F: Auftragsbestätigung der Firma De Dietrich vom 03.08.1990; Zeichnung Nr. PLV 32-009B; Lieferschein vom 05.11.1990

K: Bestellung der Firma Astra vom 03.09.1992; Zeichnung Nr. PLV-50-139 B; Auftragsbestätigung der Firma De Dietrich vom 18.09.1992; Lieferschein vom 12.11.1992.

Am 31. Oktober 1997 hat die Einsprechende II ihren Einspruch zurückgenommen.

III. Die Einspruchsabteilung hat mit der am 2. Dezember 1997 zur Post abgegebenen Entscheidung den Einspruch zurückgewiesen. In der Entscheidung wird ausgeführt, die Unterlagen A, F und K belegten, daß eine offenkundige Vorbenutzung stattgefunden habe. Die Zeichnungen der verkauften Einbauteile bildeten den nächstliegenden Stand der Technik. Das funktionelle Merkmal des Anspruchs 1 bezüglich der Wahl des Durchmessers des äußeren Rohrs sei derart auszulegen, daß der Einbauteil die Funktion eines Stromstörers übernehme. Aus den Zeichnungen der bekannten Einbauteile sei kein Nachweis dafür ersichtlich, daß der Durchmesser des äußeren Rohrs derart dimensioniert worden sei, daß der Einbauteil die Funktion eines Stromstörers ausüben könne. Somit sei der beanspruchte Einbauteil neu. Im Stand der Technik finde der Fachmann keine Anregung dazu, den bekannten Einbauteil für Probenahme so auszubilden, daß er die Funktion eines Stromstörers übernehme.

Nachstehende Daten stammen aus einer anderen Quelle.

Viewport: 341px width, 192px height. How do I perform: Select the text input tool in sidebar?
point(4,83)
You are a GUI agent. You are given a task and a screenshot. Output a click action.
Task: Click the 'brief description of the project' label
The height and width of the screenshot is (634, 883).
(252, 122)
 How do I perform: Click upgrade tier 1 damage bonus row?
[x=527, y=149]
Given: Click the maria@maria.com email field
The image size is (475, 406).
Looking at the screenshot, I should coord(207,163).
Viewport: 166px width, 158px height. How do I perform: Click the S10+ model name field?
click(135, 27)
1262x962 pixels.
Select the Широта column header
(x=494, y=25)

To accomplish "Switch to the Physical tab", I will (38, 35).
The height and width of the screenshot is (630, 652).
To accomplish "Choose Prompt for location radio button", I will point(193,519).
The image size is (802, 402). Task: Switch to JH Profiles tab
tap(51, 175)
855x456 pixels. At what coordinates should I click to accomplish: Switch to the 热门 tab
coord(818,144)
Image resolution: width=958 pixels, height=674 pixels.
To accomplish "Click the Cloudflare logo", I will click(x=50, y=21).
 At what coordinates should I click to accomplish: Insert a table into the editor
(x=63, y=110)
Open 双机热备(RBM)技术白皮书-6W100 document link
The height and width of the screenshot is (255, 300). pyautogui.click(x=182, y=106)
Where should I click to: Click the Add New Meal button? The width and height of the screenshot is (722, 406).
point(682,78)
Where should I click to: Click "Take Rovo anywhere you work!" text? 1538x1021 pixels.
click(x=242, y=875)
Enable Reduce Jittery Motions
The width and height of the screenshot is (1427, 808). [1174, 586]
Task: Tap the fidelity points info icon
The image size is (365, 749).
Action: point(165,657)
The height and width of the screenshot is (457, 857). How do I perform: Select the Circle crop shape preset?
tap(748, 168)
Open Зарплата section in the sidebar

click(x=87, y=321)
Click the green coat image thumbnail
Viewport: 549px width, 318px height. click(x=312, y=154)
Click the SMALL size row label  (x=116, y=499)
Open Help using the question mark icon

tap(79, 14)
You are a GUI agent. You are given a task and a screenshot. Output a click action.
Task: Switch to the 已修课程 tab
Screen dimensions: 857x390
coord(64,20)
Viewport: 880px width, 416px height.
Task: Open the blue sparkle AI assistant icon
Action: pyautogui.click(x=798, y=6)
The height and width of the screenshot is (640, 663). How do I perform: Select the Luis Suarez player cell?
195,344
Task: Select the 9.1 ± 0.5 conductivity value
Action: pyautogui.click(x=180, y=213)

IV. Die Beschwerdeführerin hat gegen diese Entscheidung Beschwerde erhoben. Im Laufe des Beschwerdeverfahrens hat sie auf weitere Dokumente verwiesen, u. a. auf die mit Schreiben vom 17. April 1998 eingereichten Prospekte A2, A8 und A9 der Firma De Dietrich über die "Emaillierte Multifunktionssonde". Mit ihrem Brief vom 28. Februar 2000 hat die Beschwerdegegnerin eine beschleunigte Bearbeitung des Falles beantragt und diesen Antrag mit der Feststellung einer Patentverletzung begründet. Sie hat dabei auf ein Katalogblatt mit dem Titel "MultiTube" verwiesen (nachstehend als D23 bezeichnet). In Antwort auf einen Bescheid der Kammer vom 20. April 2000 hat die Beschwerdegegnerin am 25. August 2000 geänderte Ansprüche als Hilfsanträge I bis III eingereicht, die am 12. September 2000 durch einen einzigen Hilfsantrag ersetzt worden sind. Anspruch 1 des Hilfsantrags unterscheidet sich von demjenigen des Hauptantrags durch das Hinzufügen des folgenden Merkmales am Ende des Anspruchs: ", wobei das äußere Rohr (1) Bestandteil eines Stromstörers mit abgeflachtem Querschnitt ist."

Am 20. September 2000 hat die Beschwerdeführerin zusätzliche Beweismittel eingereicht und gegen den Gegenstand des Hilfsantrags vom 12. September 2000 drei offenkundige Vorbenutzungen P16, P17 und P18 geltend gemacht. Sie hat sich für die angebliche offenkundige Vorbenutzung P17 insbesondere auf folgende Unterlagen gestützt:

P17: (a) Angebot der Firma De Dietrich an die Firma Bayer vom 19.12.1989; (b) Bestellung der Firma Bayer vom 27.02.1990; (c) Auftragsbestätigung der Firma De Dietrich vom 26.03.1990; (d) Zeichnung Nr. SPH-300-001 A; (e) Lieferschein vom 03.08.1990; (f) Rechnung vom 03.08.1990.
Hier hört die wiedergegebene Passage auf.